* **Document**:
--------------------------------

EDIT: He also wrote a similar webbed article
[http://chronicle.com/article/Autism-as-Academic-
Paradigm/470...](http://chronicle.com/article/Autism-as-Academic-
Paradigm/47033/) This was discussed on HN some time ago; I was going to
include a link to the discussion but the WebMynd search was taking way too
long.

------
pyre
I really don't like these titles, because they come off as authoritative -- as
in a scientific study was done -- only for people to follow the link to end up
reading some guy's thoughts on technology and memory because he forgot
something.

------
sophacles
Gah, this piece is fluff. I don't have a pile of poems memorized, I'll admit
that. I don't have phone numbers memorized either. What I do have tho, is a
very broad knowledge. I know enough about a lot of things to effectively
search, and i can retain lots of stuff, I just don't do the details. Does this
mean I am not as capable of coming up with something new, or that Im not as
capable of coming up with something new in the same old ways? Because I have
access to top-shelf knowledge of many fields, I can put ideas together that
would have remained separate for lifetimes in previous generations, or is this
synthesis different from some "one true creativity"?

--------------------------------

* **What you are asked to do**: According to the forum thread on technology and memory, why was no link to the earlier HN discussion included? The lines that come next have no connection to the forum thread.

* **Source excerpt**:

--------------------------------

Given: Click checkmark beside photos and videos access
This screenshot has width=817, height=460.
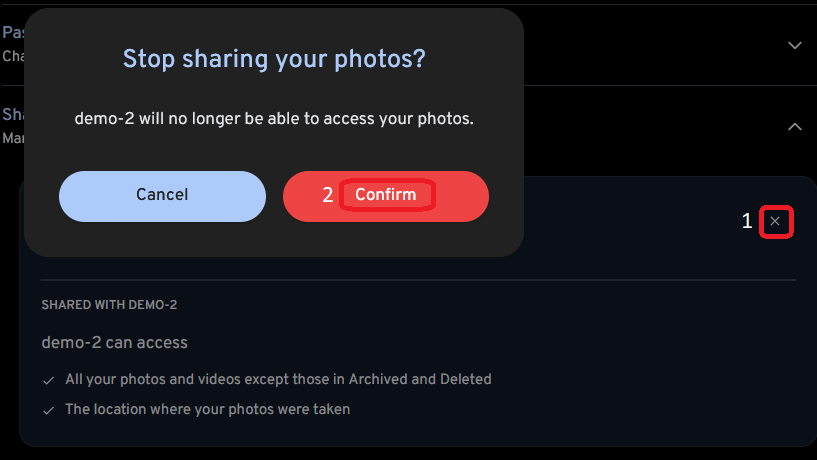Looking at the screenshot, I should pyautogui.click(x=48, y=380).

--------------------------------

* **Answer to the problem**: The WebMynd search was taking far too long.